İnanmak, kaderini atamaktır; inanmak tüm seçimlerini, o an için uzakta gibi görünen eylemleri, her biri tek başına hayatımızı belirleyici olmasına rağmen, bir anda yapmaktır.

Ben seçmek istemiyorum. Ben role bürünmek, başkalarının yalanına ortak olmak, onları da kendi yalanıma ortak etmek istemiyorum. Ben sadece olduğum gibi olmak istiyorum. Benim içimde damgalanmış bir genetiğim

varken bunu neden düşünce yüzeyindeki seçimlerle deforme edeyim. İnsanın kaderi onun ruhunda, sezgilerinde yazılıdır. Onu değiştiremesem de onu en iyi şekliyle yaşamak benim elimdedir.

Esasında her insan eştir bu bakımdan. Hepimiz hemen hemen aynı duyguları yaşarız. Öznel bilincimiz bize has gibi algılansa da en "mahrem" duygu dahi herkesde olmasa bile bir başkasında da benzer formda belirmiştir.


Kendim bile daha çözememişken, belki de çözemeyecekken, başkalarına kendimi anlatma çabası beyhude gelebilir.


Burada soru şudur: gerçekten gerek var mı? Yani ille de beni tanımaları gerekiyor mu ve daha önemli bir soru: bunu gerçekten istiyorlar mı?


Beni anlamak ve tanımak isteyen beni seviyordur. İster bir dost, ister bir hayat arkadaşı, ister bir aile üyesi; benim kim olduğumla ilgilenendir, benim varlığımı onaylayan, sürmesini isteyendir beni seven; tüm ilişkilerde ana kriter budur.


Çağın popüleritesi varoluşçuluk, kendini kendini yaratmanın değil, kendi kendini kandırmanın kandırmanın felsefesidir. Deyim yerindeyse -mış gibi davranıp senin gibi -mış gibi davrananlarla ortak yaşam sürmeye teşvik eder bizi. Bu akımın son iki yüzyılda yayıldığını söyleyenlere şu küçük felsefi öğretiyi veriyorum: önceleri kendini kandırmak, dindar olmak, kendini Tanrı’ya adamakla alakalıydı. Şimdiyse insanlar kendilerini kandıracakları dökümanları kendileri belirliyorlar, tek fark budur.
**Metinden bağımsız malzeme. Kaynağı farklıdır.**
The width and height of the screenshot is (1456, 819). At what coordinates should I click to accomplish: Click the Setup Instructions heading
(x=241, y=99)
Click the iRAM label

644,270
Esas sorun şu ki farkındalığımızı sahip olduğumuz aklın kendisi sanıyoruz. Oysa bizler zihnimizin kusursuz işleyişine sahip kusursuz varlıklarız. Ateşe atlama diyor farkındalığımız ancak yanan binada bebeğimiz varsa ateşi alt etmenin de yollarına biliyor zihnimiz. Panik anı en saf andır. Zihnin en açık olduğu, farkındalığın yerini saf bilince bıraktığı en ilkel, en temiz an.

Buradan ortaya çıkıyor ki yaşamak mantıkla açıklanamadığından "saçmadır" ama iyi ki de saçmadır. Açıklanabilen bir hayatı yaşamak gerçekten çok sıkıcı olurdu. Hepimiz gizemi seviyoruz. Saklambaç oyununun dünyanın tüm kültürlerinde popüler olması tesadüf olmasa gerek.

Duyguların havuzunda çırpınan insanlardan olmayacağız biz, duygularımızın bir nehir gibi akmasını seyredeceğiz ve ancak nehrin kenarından yürümeyi tercih edeceğiz. Ama yeterli mi? Değil. Bu yüzden bizimle aynı saçmalığı duyumsayan kişilerle iletişime geçmek isteriz, birbirimizin "saçmalığına" ortak olmak, paylaşmak.

İşte tam da bu yüzden devam edeceğiz. Nedenini bilmeden, sorgulamadan sırf bizi anlayan bilen insanlar da olduğu için ve sırf onları da anlamak için onlara da sebep olmak için yaşamaya devam edeceğiz.

Bu hikayede böyle sürüp gidecek...

(Biraz dağınık bir yazı oldu. Neredeyse "saçma"(!) bir yazı :))))

 
Toplam blog
: 4
: 559
Kayıt tarihi
: 17.01.08
 
 

"Olabildiğince az şey dilemek ve çok şey öğrenmek istiyorum. " "Türdeşi yaratıklarla temelli olarak..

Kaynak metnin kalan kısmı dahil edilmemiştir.